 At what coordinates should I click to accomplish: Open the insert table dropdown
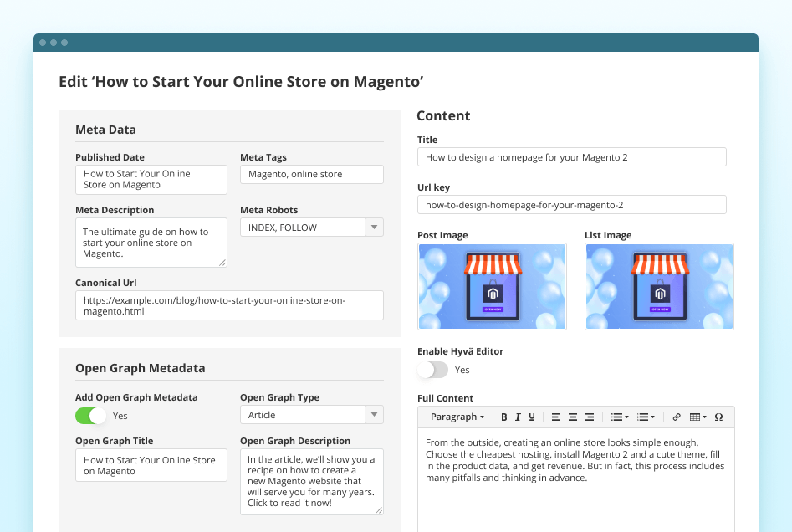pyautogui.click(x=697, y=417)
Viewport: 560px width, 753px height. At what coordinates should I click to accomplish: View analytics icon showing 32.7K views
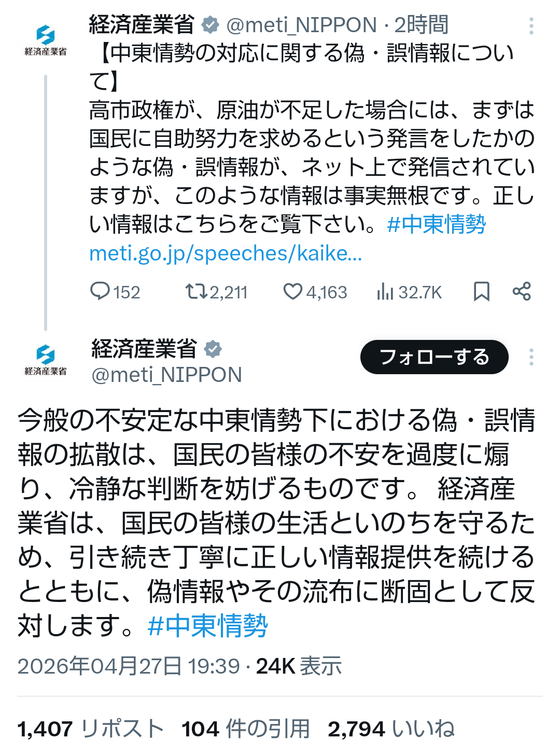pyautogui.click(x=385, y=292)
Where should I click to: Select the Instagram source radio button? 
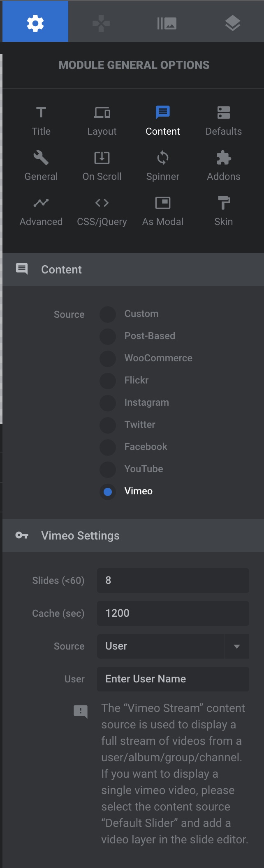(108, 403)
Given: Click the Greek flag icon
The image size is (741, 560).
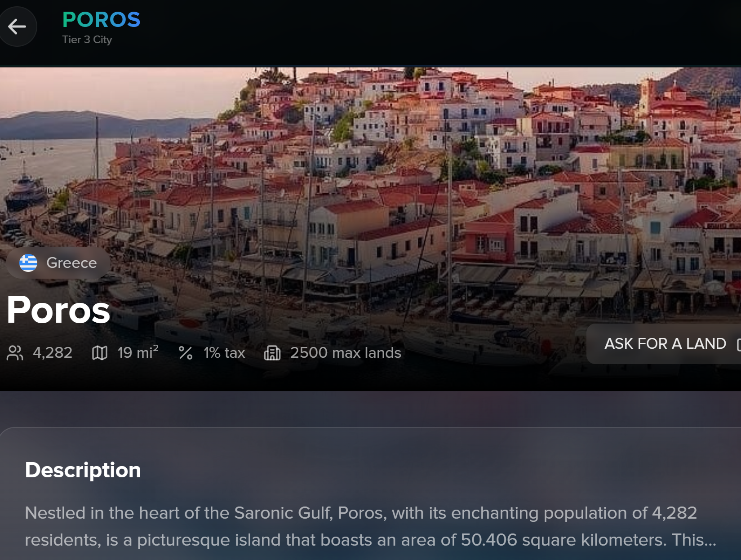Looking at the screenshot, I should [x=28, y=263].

----

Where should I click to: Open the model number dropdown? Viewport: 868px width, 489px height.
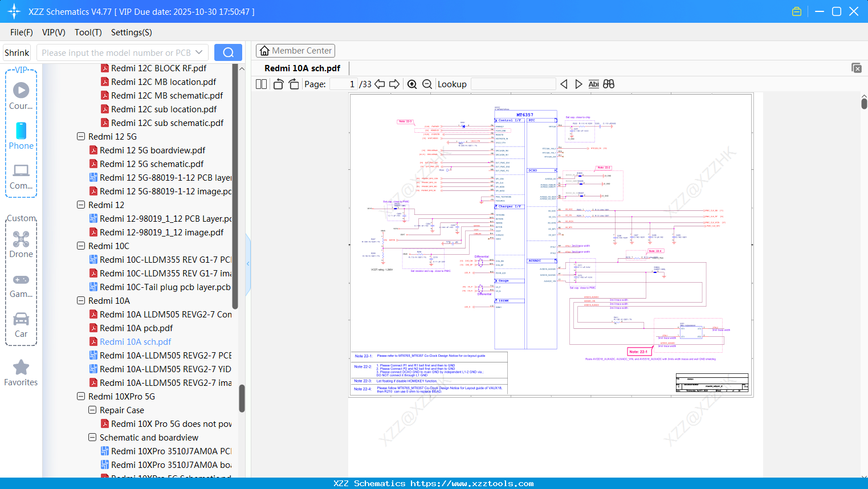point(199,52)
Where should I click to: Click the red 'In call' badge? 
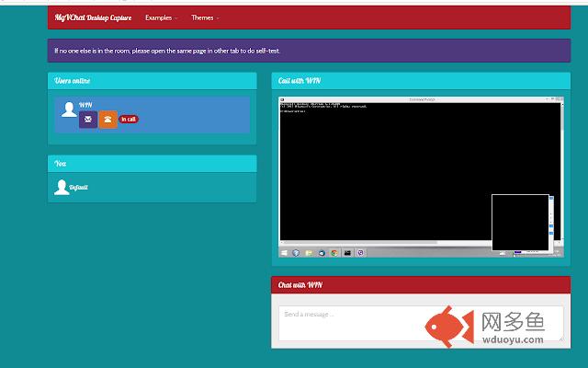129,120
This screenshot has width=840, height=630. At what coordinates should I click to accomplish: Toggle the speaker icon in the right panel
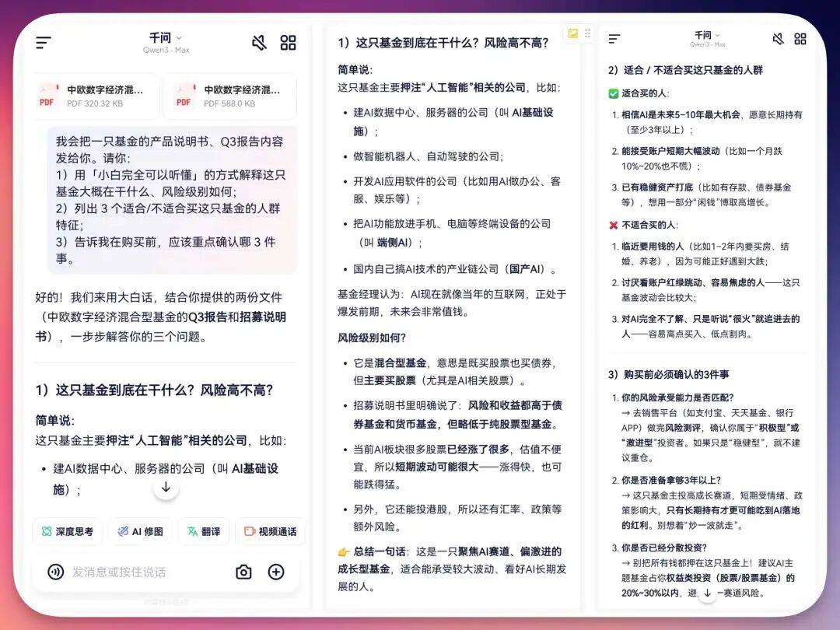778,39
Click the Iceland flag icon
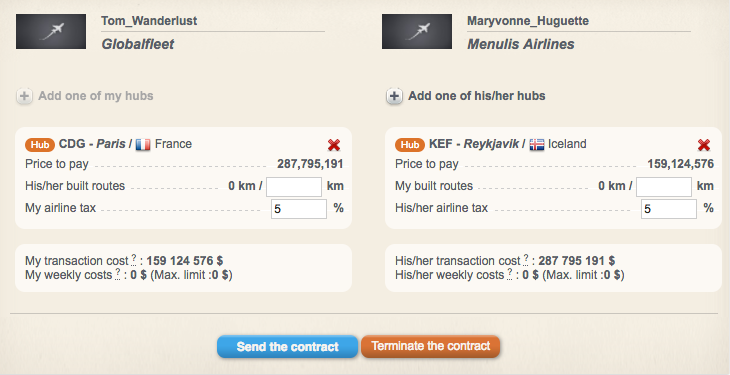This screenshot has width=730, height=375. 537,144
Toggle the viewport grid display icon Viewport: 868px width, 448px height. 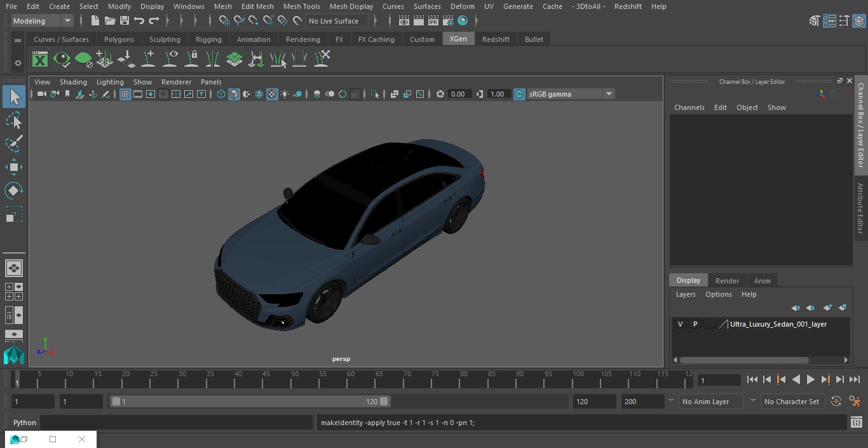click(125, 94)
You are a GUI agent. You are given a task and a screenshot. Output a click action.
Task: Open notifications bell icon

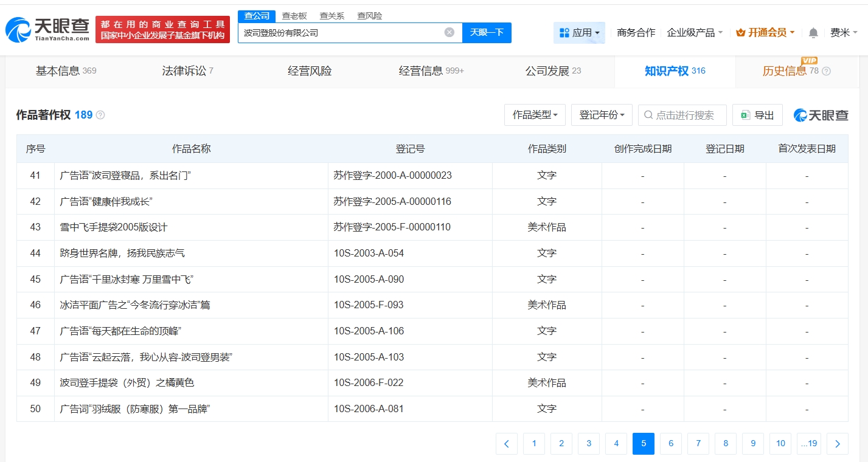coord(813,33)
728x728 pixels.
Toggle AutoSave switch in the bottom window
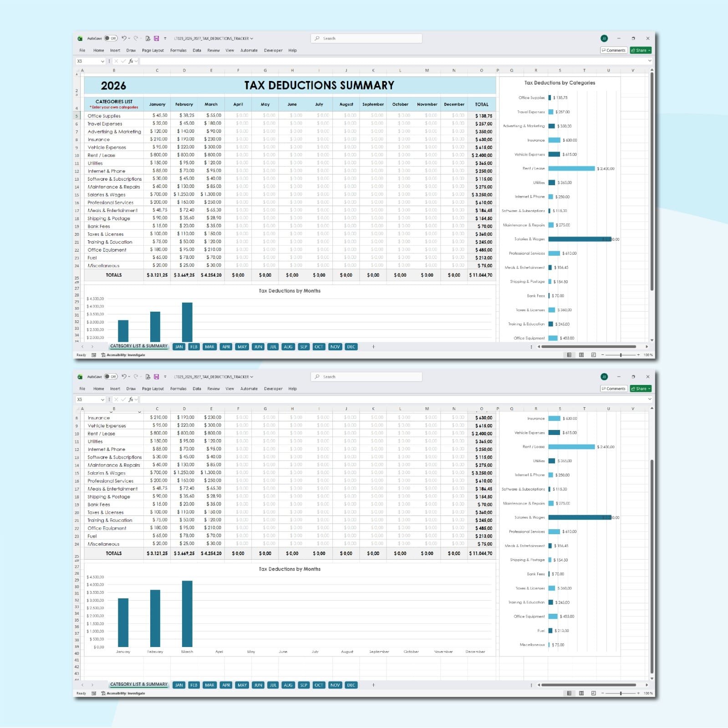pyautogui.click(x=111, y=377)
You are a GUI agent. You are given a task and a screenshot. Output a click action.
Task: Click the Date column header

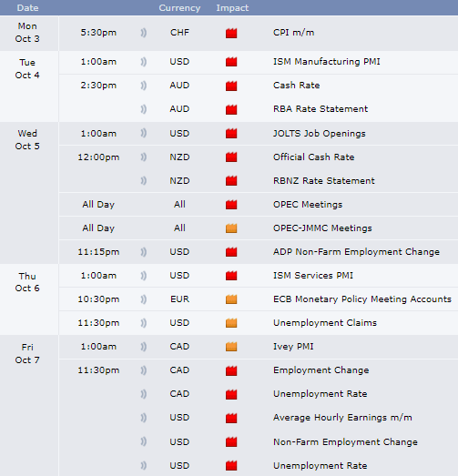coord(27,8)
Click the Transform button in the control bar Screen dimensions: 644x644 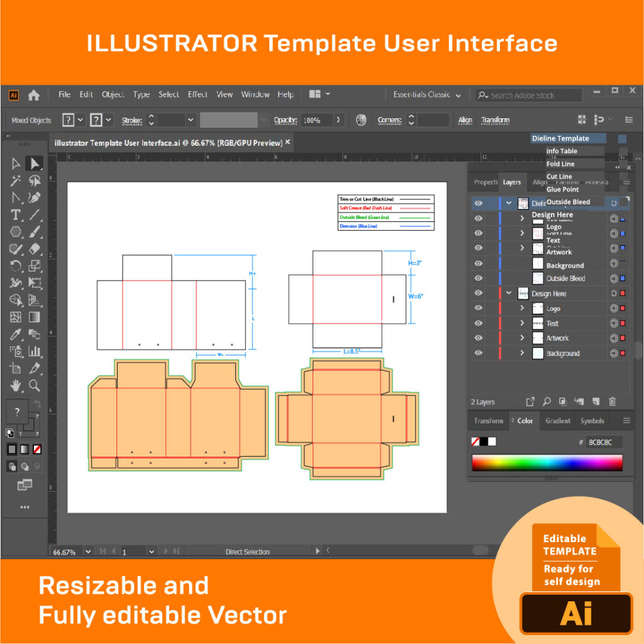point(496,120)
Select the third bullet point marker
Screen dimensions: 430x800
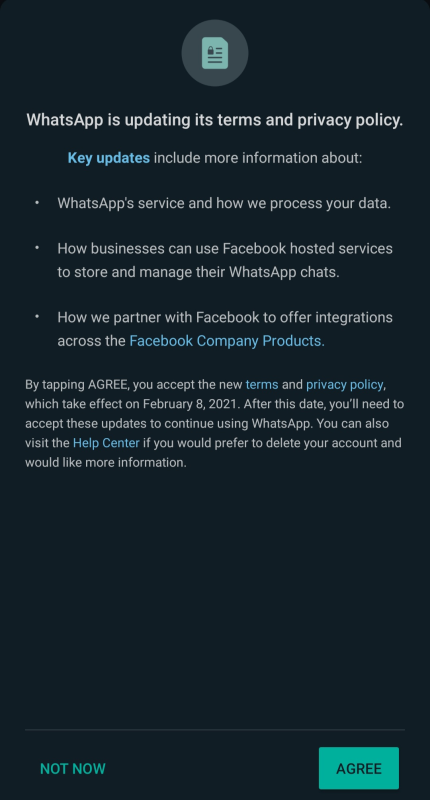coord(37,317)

----

Brief
After locating "Viewport: 560px width, 753px" and "Given: Click the Greek flag icon" in the records above, return exactly the line holding each one and every line between them; leave out the pictures.

Solution to this exercise
Viewport: 560px width, 753px height. At what coordinates should I click to accomplish: View analytics icon showing 32.7K views
pyautogui.click(x=385, y=292)
Where should I click to: Select the Instagram source radio button? 
(108, 403)
Given: Click the Greek flag icon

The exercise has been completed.